▶ **Study text**:
=-=-=
Philosophy – Greek philos “love” + sophos “wisdom” – exists not in the words or works of others or those long dead but wells up within our living selves in the form of our own love of wisdom. Respectfully, if we silence this love and don’t let it sing out into our lives to guide our path we ourselves are dead.
Nope, not that one, but he sounds like a stand up guy! I would have to agree with the timely comment though.
🙂
Yes. More balance, less hyper-intellectualization. But in a hyper-intellectualized culture, that means moving away from rationality and back toward emotionality and embracing/rediscovering emotion as equally necessary to cognition and reason.
Yes, less hyper-intellectualization and more balance. But in a hyper-intellectualized world, that means moving away from rationality and toward emotionality. It means becoming more emotional and accepting both intellect and emotion as equal balanced participants in their own way in our cognition and reason.
I like the tortoise and the hare analogy. But what if we left the competitive paradigm behind? What if we rather told a story of how the tortoise and the hare befriended each other and worked together, bringing each of their own unique talents together in a whole to benefit their collective good and the good of the forest they live in? I wonder what how that story would end and what it’s moral would be?
Excellent points regarding prior philosopher’s who have historically acknowledged the importance of emotions in our reason. But that’s not my point. My point is simply this – where is such an affective embrace today? I don’t see it. It has not historically taken hold. Emotions are far more denigrated and treated with suspicion from a cognitive perspective in our modern culture than intellect (as is evinced in some of the commentary offered regarding the piece). Thus my claim of modern hyper-intellectualization. I would recruit Hume and Spinoza in defense of the that point.
My argument against excess objectivity is less against objectivity and more its excess.
=-=-=
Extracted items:
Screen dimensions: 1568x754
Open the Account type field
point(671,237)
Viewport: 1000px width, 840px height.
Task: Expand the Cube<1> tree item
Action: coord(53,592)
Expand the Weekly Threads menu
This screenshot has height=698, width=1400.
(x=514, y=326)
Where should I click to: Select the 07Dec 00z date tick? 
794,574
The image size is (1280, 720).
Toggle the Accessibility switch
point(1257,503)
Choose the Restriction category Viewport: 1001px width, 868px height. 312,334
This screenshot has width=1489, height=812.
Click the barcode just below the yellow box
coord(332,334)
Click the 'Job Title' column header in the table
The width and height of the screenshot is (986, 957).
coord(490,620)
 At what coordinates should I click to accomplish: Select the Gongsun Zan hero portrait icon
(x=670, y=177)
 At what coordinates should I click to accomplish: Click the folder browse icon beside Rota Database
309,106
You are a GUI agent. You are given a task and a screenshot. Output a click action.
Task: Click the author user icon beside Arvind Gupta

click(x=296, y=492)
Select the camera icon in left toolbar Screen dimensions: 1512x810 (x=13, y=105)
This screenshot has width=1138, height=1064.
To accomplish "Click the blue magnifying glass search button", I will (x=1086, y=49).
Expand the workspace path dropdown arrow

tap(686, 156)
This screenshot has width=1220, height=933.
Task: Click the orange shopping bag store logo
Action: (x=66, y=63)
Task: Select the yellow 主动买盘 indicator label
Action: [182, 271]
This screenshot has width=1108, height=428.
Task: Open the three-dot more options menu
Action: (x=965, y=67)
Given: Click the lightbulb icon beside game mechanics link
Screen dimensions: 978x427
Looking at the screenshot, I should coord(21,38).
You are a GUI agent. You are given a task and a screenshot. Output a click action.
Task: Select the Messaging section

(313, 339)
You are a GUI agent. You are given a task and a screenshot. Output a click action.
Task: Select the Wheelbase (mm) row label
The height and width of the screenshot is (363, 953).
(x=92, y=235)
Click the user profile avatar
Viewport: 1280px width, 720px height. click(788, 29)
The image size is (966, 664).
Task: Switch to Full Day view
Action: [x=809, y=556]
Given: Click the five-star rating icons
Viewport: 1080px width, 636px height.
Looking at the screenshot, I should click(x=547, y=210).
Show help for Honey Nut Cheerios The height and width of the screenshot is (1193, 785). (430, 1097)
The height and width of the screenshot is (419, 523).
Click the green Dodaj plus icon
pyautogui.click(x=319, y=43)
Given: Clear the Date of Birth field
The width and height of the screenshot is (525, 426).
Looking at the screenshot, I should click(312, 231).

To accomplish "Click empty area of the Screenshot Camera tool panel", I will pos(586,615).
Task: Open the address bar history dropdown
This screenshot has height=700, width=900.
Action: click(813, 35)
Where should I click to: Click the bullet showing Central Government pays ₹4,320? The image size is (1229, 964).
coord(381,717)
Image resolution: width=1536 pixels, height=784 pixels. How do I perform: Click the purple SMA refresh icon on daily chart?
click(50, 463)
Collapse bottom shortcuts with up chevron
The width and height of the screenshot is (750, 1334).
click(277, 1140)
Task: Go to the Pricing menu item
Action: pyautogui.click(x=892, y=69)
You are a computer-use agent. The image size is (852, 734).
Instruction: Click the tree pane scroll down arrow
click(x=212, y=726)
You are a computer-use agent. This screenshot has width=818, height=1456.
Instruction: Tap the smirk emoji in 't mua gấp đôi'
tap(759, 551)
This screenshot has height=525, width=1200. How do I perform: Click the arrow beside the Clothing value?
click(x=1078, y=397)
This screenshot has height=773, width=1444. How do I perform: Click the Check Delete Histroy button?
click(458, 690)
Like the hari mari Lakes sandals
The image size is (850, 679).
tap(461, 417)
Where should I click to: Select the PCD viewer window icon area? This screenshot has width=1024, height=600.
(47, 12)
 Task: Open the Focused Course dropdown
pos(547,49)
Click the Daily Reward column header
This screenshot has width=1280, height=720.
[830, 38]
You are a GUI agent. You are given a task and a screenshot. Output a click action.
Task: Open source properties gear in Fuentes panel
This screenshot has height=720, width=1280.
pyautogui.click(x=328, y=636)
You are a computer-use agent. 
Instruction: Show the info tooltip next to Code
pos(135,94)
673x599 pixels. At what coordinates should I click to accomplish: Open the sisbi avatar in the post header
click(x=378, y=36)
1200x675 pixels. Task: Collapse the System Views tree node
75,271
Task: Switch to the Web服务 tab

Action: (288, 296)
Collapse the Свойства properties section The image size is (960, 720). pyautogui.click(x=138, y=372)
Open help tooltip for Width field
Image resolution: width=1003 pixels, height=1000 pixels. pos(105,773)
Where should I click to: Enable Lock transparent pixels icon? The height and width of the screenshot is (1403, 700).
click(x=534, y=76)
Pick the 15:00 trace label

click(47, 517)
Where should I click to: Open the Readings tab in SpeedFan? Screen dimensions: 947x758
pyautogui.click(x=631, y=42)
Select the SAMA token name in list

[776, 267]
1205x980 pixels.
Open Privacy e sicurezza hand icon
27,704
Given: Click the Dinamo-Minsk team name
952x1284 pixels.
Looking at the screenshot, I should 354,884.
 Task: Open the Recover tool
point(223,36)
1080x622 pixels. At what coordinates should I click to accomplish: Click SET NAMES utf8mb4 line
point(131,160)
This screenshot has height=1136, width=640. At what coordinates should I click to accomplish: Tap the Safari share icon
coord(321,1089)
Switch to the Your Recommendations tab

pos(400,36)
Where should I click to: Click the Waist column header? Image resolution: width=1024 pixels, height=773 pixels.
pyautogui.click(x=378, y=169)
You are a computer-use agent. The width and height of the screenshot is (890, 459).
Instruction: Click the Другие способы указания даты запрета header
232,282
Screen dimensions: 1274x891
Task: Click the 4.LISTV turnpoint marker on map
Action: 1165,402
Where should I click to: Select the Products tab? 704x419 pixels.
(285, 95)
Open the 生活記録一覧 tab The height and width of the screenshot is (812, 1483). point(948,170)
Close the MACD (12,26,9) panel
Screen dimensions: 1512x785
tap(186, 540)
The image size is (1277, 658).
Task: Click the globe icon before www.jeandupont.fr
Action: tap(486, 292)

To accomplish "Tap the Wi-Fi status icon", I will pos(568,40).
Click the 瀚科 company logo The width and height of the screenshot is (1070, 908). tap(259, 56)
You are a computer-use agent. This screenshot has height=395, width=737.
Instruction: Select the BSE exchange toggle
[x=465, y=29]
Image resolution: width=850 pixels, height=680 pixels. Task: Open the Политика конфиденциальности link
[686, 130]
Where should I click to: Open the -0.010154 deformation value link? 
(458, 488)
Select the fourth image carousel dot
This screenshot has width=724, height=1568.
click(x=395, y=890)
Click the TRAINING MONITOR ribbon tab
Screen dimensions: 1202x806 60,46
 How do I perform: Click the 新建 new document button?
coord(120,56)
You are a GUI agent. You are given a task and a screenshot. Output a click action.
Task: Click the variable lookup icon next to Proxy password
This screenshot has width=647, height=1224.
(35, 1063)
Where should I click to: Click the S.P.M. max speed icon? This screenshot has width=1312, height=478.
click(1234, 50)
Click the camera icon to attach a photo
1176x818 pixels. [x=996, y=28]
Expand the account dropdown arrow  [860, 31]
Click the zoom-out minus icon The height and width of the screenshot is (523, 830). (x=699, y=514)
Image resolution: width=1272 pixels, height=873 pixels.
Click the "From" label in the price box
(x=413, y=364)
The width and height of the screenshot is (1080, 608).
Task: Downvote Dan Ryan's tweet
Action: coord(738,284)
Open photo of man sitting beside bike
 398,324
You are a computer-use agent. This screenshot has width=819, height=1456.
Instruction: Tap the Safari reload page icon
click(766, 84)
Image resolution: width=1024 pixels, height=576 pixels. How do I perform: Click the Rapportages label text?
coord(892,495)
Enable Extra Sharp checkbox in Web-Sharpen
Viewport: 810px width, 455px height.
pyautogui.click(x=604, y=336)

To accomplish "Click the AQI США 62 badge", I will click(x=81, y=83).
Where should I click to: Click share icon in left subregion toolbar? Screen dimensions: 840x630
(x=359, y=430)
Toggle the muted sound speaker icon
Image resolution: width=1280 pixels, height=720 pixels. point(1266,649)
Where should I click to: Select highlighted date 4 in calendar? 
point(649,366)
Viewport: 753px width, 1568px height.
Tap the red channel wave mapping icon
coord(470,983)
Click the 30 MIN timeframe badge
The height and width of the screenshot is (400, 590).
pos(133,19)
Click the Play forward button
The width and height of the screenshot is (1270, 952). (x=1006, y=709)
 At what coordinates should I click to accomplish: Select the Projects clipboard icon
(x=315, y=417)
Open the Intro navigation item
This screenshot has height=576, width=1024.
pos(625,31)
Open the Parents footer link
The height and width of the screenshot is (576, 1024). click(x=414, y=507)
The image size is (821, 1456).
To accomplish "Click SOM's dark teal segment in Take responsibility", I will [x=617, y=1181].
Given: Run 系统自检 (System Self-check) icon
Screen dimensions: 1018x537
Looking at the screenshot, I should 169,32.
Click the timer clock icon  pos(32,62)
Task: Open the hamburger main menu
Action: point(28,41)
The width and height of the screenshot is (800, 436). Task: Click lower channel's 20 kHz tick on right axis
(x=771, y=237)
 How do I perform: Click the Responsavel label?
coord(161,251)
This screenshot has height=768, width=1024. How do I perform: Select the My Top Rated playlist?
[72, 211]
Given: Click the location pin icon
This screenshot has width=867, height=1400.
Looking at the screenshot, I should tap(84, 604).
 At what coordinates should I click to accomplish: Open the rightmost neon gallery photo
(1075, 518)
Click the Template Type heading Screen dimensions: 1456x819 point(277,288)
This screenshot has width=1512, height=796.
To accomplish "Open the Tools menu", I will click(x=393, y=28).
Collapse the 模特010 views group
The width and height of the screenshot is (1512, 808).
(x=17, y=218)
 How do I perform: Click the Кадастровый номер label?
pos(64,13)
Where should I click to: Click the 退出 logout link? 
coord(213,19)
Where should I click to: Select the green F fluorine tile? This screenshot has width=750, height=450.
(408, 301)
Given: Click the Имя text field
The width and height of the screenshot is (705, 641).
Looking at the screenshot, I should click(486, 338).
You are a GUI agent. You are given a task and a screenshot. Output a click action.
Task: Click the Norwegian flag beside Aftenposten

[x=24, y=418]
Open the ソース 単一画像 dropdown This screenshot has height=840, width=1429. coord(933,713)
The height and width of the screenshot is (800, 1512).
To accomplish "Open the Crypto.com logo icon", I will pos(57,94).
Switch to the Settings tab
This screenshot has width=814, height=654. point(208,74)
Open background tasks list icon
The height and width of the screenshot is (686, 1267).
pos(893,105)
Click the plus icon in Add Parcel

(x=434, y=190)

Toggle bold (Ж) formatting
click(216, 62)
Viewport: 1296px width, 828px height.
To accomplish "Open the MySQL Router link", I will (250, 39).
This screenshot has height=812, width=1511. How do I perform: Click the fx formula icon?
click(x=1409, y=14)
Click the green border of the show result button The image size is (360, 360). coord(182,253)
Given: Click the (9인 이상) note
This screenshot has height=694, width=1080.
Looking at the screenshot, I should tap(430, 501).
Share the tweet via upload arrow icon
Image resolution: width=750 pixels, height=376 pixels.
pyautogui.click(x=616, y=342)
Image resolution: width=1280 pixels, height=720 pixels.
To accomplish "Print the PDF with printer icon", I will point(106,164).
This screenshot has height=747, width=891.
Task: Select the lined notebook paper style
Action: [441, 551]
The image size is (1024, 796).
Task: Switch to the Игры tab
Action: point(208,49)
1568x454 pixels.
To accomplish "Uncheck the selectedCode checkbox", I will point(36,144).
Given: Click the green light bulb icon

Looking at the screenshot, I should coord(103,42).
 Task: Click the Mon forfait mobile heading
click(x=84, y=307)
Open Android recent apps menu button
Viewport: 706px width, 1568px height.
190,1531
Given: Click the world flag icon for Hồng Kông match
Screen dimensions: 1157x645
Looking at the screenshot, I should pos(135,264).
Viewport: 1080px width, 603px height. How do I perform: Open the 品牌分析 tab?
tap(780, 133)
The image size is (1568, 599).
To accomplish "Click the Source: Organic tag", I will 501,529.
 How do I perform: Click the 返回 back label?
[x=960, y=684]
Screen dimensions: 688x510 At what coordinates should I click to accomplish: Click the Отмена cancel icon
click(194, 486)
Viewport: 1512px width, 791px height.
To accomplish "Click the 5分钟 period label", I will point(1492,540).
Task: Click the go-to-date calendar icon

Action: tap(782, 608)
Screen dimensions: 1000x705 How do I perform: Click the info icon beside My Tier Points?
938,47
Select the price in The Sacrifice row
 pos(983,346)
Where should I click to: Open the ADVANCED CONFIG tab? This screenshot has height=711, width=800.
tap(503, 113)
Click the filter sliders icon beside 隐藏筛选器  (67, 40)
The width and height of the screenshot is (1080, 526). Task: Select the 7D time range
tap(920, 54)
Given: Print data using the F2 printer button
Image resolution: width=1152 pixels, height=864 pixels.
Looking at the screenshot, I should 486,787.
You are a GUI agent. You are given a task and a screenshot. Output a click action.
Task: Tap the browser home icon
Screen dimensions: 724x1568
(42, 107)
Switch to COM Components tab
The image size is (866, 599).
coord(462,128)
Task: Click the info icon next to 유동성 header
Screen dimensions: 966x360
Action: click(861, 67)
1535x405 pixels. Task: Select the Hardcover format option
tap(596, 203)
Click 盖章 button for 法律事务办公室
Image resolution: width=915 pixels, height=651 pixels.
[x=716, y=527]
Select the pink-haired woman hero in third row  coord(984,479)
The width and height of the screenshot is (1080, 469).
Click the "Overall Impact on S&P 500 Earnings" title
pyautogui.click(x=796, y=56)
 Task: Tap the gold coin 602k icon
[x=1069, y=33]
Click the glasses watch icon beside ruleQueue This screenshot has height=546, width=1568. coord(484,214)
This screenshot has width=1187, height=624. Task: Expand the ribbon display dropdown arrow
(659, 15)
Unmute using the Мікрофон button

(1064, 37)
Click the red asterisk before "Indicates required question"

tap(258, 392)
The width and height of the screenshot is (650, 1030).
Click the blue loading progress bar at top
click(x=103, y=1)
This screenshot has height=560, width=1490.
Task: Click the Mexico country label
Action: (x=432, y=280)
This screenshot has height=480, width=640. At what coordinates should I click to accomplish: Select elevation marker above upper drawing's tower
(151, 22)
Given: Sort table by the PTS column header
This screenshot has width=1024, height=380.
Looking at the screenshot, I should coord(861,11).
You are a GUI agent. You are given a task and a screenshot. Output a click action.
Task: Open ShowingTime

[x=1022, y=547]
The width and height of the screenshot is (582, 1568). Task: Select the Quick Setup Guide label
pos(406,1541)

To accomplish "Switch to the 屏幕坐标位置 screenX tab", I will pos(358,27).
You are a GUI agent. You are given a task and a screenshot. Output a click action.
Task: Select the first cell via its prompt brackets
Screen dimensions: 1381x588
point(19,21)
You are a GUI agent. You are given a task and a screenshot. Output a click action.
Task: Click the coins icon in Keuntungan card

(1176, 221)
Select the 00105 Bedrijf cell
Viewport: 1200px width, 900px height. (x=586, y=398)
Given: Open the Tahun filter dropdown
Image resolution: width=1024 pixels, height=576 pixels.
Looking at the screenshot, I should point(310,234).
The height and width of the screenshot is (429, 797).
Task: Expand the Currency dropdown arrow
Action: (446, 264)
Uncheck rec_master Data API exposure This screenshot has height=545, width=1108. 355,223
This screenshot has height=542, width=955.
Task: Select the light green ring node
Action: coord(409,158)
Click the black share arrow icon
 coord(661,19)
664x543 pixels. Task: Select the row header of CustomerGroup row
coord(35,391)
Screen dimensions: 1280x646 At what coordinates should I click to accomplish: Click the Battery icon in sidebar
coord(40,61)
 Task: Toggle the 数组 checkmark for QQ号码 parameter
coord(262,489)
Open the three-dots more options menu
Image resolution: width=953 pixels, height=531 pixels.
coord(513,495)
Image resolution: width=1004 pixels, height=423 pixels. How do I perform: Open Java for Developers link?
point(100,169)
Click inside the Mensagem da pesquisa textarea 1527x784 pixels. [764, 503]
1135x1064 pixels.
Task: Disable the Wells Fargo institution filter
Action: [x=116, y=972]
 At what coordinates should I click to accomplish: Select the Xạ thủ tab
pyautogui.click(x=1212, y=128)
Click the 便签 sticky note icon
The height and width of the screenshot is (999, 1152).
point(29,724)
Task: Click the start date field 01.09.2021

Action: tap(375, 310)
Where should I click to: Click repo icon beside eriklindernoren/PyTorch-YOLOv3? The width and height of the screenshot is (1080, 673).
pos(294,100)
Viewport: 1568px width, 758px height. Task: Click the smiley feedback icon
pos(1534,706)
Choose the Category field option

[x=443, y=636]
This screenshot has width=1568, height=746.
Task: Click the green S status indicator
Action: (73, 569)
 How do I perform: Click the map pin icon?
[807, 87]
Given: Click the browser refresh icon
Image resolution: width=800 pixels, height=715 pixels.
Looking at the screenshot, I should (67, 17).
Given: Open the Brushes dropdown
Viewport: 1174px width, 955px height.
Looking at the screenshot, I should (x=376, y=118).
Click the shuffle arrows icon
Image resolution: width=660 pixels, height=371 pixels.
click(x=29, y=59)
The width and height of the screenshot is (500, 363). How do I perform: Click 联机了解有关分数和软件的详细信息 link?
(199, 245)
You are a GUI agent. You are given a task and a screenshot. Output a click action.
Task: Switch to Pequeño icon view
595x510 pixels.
=-=-=
▶ **Exercise 1**:
Based on the discussion of philosophy and emotion, explain in one to three sentences why the writer makes the claim of modern hyper-intellectualization.
▶ **Exercise 2**:
Carry the discussion of philosophy and emotion forward from its final sentence.

▶ **Response area 1**:
Although earlier philosophers acknowledged the importance of emotions in reason, the writer sees no such affective embrace today because that view never took hold. In modern culture, emotions are far more denigrated and treated with suspicion from a cognitive perspective than intellect, as some of the commentary on the piece shows.

▶ **Response area 2**:
There are errors/illnesses of both excess objectivity and excess subjectivity. I argue more for balance and an embracing of both equally as necessary for reason. What is in opposition is not emotion and reason but emotion and intellect. The point is that it is the equal balance between the two that embodies true reason and wisdom. I simply make the argument that historically there has been much more said/written philosophically regarding the dangers of excess emotion than the dangers of excess intellect and that we currently live in a world with a hyper-intellectualized bias for intellectual cognition.
“René Descartes’ epistemic struggles led to his project of doubt that ended with his seminal thought “I think therefore I am,” which conspicuously excludes feelings from among the self-evident truths defining our existence.”
For Descartes, emotions are part of thought, so thinking does not exclude them. Indeed, he wrote an entire volume entitled “Passions of the Soul”, i.e., the mind, where he discusses the cognitive role and value of the emotions. The idea that Cartesian mind or thinking exludes the emotions is among the ‘stereotypes in circulation in the scientific world, especially in the English-speaking world’ (Denis Kambouchner, Descartes n’a pas dit […], Paris: Le Belles Lettres, p. 169).
As for the the author’s thoughts about technology and dehumanisation, that is an old trope, but I think we should at least consider the possiblity that it is technology that makes us human – humans are the tools using animals, par excellence.
My problem with excess objectivity is less the objectivity and more the excess. What is in opposition is not emotion and reason but emotion and intellect. Reason is the tense balanced incorporation of both as equally necessary for wisdom.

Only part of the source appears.